**YOUR GOAL**
Reproduce the passage on concrete consistency control from "Finally, in German" to "these measuring processes.", changing "dielectric" to "capacitive" wherever it occurs.

A difficulty, however, arises because the consistency of concrete
mix cannot be established solely by the addition of a given amount
of water thereto. The components of the mix, generally the sand and
gravel, have varying moisture contents which may change from the
start of the feed of the component to the mixer to the end or from
charge to charge. The water supplied to the mix must be added in
greater or lesser quantity, depending upon the moisture content of
the other components, to obtain a predetermined consistency.
There are, of course, systems for controlling the consistency of a
concrete mix. For example, in the German Pat. No. 17 84 920,
electrodes are provided in the mixer to respond to the electrical
resistance of the mix, the resistance being a function of the
consistency.
In German Pat. No. 16 83 778, a system is described which responds
to the power required to drive the mixer, this power demand being
likewise a function of the consistency of the concrete mixture.
Finally, in German patent document (open
Application-Offenlegungsschrift) DE OS No. 27 12 210, a dielectric
sensor for the moisture in the mix is provided to enable a control
system to regulate the consistency.
Thus in modern concrete preparation, the electrode sensing of the
electrical resistance of the mixture or the measurement of the
mixer-drive power have found practical application and indeed
systems for controlling the consistency of concrete mixtures
heretofore have for the most part been based on one or the other of
these measuring processes.
Practical experience with these techniques has, however, shown that
there is a dependency of the electrical resistance of the mix or of
the power demand for the mixer upon the consistency which is
nonlinear. For example, the change in the output signal per
increment of consistency change is initially relatively large and
falls off with increasing water content of the mix as will be
described in greater detail below.
In the case of electrical resistance measurements of consistency,
the resistance falls off sharply with the beginning of water
addition to a point at which further water addition does not
materially change the measurement. In the case of power demand for
the mixer, there is initially no reaction with the addition of
water to the mix and only when a certain amount of water has been
added is there a sharp drop in the power demand. At this point the
power change per increment of consistency change is initially
relatively greater and falls off with increasing water
addition.
Furthermore, these experiments have shown that the magnitudes and
patterns of the measured values depend upon the composition of the
mix, the amount of the mix and other variables which detrimentally
affect efforts to obtain a fully reproducible consistency of
concrete mixes.
Neither of the two measuring techniques discussed above, moreover,
appears to adequately encompass the total consistency range in
concrete production. The values obtained are also subject to sharp
fluctuations which can be superimposed on the measurements and tend
to have a certain periodicity which depends upon the speed of
rotation of the mixer. These fluctuations result, in turn, in high
tolerances which must be observed to the detriment of accuracy in
establishing a given consistency by conventional control
techniques.
It has been proposed, for example, to provide RC
(resistance/capacitance) networks to smooth out the superimposed
fluctuations at least in part. Such networks have the disadvantage
that they introduce a delay in the measuring process, the delay
increasing the mixing duration with all of the disadvantages that
can be expected from such an increase. For example, the increased
mixing time results in greater energy consumption, more significant
wear of the mixer and reduction in the mixing efficiency.

**RECORDED DATA**
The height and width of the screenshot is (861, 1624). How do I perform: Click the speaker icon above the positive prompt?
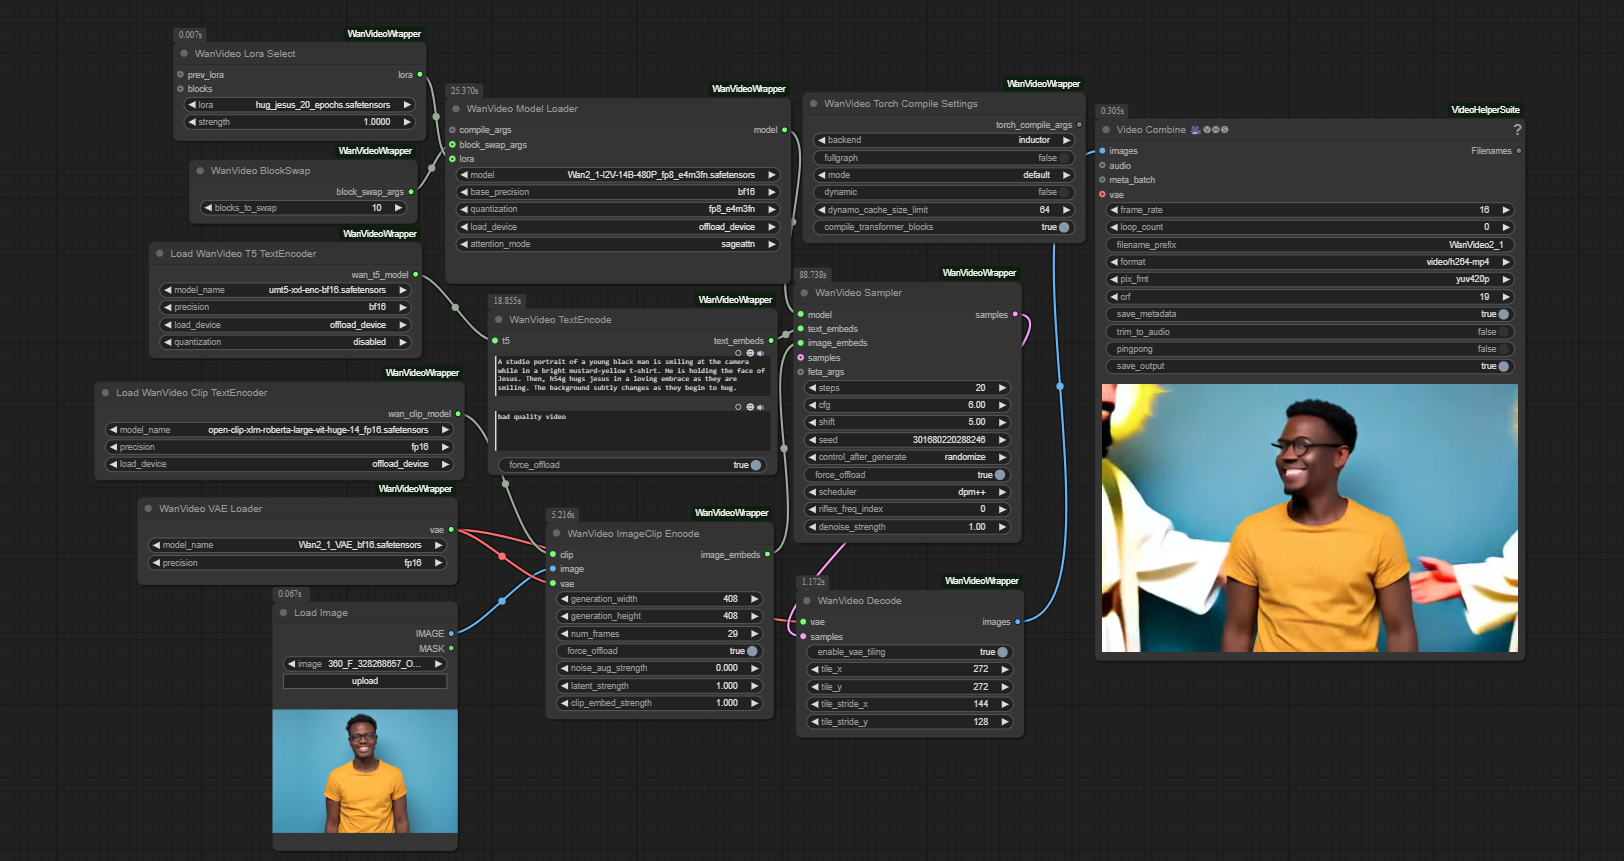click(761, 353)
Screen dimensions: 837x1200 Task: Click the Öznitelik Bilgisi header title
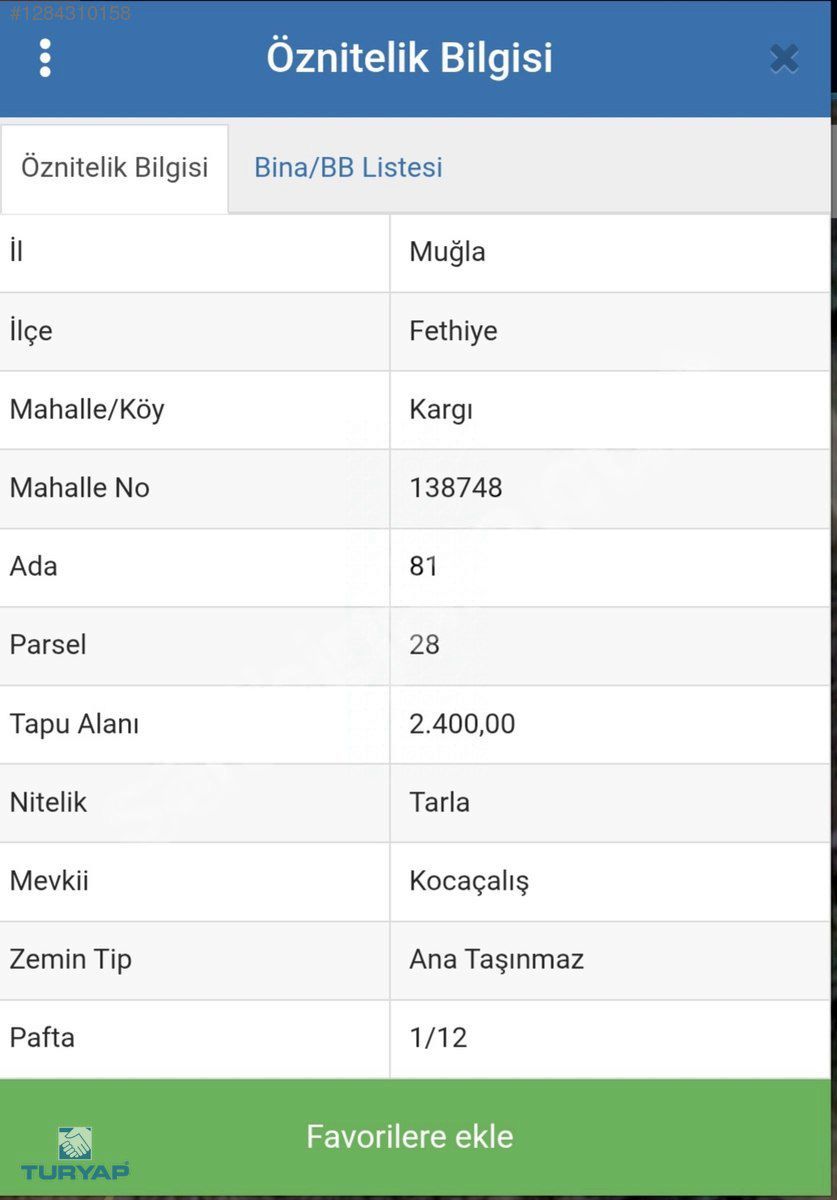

**RESULT**
Finally, in German patent document (open
Application-Offenlegungsschrift) DE OS No. 27 12 210, a capacitive
sensor for the moisture in the mix is provided to enable a control
system to regulate the consistency.
Thus in modern concrete preparation, the electrode sensing of the
electrical resistance of the mixture or the measurement of the
mixer-drive power have found practical application and indeed
systems for controlling the consistency of concrete mixtures
heretofore have for the most part been based on one or the other of
these measuring processes.